Task instructions: Tell how many lines in the records contain the word "will"; the number alone is the answer.

Material provided:
◆ ◆ ◆
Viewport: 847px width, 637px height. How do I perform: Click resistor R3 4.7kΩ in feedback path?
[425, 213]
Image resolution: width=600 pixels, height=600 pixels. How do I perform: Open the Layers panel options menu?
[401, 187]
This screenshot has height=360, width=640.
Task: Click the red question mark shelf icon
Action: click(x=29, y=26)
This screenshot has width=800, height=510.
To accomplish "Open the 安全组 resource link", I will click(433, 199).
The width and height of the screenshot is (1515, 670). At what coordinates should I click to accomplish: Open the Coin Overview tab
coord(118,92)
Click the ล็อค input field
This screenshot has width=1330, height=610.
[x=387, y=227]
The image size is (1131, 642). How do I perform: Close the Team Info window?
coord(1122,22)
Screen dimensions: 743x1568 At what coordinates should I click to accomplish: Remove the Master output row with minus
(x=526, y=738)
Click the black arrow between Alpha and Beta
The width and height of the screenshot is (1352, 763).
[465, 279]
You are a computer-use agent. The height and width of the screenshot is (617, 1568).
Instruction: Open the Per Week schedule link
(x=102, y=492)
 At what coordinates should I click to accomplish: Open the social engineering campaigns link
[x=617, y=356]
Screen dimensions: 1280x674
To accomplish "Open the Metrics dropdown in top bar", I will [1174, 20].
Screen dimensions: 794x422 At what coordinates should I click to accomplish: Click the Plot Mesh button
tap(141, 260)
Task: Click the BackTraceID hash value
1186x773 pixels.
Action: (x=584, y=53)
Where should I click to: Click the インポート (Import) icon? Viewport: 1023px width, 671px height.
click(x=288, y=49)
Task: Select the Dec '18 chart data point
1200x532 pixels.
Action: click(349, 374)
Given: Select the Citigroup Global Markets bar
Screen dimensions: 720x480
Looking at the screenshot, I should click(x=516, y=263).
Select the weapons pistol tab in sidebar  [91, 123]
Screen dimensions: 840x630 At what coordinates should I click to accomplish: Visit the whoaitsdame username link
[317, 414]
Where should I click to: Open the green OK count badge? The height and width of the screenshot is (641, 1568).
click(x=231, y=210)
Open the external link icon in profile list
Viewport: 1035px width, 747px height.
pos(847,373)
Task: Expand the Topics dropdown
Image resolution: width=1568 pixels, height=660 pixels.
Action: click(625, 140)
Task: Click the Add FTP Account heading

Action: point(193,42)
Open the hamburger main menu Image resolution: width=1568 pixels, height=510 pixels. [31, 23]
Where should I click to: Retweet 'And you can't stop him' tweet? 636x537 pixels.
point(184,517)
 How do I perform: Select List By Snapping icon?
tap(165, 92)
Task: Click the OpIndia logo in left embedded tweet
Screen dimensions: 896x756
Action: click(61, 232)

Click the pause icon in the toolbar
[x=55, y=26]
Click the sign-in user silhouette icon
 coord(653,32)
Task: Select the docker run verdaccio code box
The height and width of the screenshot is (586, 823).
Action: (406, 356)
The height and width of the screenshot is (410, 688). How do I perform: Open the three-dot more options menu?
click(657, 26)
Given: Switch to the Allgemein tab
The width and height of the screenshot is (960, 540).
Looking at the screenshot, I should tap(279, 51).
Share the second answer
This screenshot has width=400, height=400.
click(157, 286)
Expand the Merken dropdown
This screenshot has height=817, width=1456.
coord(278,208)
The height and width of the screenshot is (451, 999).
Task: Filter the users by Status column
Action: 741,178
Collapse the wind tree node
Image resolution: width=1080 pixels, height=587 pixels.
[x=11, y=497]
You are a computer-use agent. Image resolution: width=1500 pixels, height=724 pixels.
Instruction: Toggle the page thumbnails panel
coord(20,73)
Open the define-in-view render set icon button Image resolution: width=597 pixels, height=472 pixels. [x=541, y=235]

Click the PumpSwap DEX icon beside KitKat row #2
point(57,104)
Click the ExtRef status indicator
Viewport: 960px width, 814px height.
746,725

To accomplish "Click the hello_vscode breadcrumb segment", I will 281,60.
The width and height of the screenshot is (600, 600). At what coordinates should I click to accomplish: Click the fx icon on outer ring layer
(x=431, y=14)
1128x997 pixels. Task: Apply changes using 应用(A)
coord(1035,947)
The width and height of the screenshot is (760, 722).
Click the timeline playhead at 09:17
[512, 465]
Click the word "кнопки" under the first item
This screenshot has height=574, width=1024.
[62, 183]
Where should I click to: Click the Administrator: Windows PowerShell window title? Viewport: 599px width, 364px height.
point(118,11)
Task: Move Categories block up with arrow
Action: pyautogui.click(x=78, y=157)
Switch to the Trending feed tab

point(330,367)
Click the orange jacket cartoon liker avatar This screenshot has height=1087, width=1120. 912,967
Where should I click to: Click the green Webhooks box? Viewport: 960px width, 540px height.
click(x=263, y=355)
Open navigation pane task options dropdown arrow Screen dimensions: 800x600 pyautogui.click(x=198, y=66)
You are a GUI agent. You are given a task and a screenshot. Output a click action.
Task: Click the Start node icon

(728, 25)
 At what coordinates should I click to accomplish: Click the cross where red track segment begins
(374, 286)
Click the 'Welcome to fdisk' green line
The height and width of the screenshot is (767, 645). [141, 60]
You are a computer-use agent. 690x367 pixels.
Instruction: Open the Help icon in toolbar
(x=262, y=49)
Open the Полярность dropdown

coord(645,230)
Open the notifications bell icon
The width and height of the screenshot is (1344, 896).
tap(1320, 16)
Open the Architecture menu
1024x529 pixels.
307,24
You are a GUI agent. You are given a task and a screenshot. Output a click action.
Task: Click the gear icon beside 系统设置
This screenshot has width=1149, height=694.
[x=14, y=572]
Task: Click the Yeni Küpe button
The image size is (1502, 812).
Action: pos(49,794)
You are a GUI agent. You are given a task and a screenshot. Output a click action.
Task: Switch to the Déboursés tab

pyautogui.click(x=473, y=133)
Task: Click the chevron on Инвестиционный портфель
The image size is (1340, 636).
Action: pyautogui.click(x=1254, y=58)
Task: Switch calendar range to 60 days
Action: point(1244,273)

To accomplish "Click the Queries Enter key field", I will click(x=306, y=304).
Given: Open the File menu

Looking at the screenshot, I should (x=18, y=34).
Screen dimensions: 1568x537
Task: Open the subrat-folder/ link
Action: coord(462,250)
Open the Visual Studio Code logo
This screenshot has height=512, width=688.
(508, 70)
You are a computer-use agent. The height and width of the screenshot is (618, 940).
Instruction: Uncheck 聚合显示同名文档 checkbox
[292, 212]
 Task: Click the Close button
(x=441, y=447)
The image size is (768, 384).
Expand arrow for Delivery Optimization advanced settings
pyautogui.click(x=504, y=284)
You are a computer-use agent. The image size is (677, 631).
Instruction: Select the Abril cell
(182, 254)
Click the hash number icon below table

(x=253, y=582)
◆ ◆ ◆
Solved problem: 4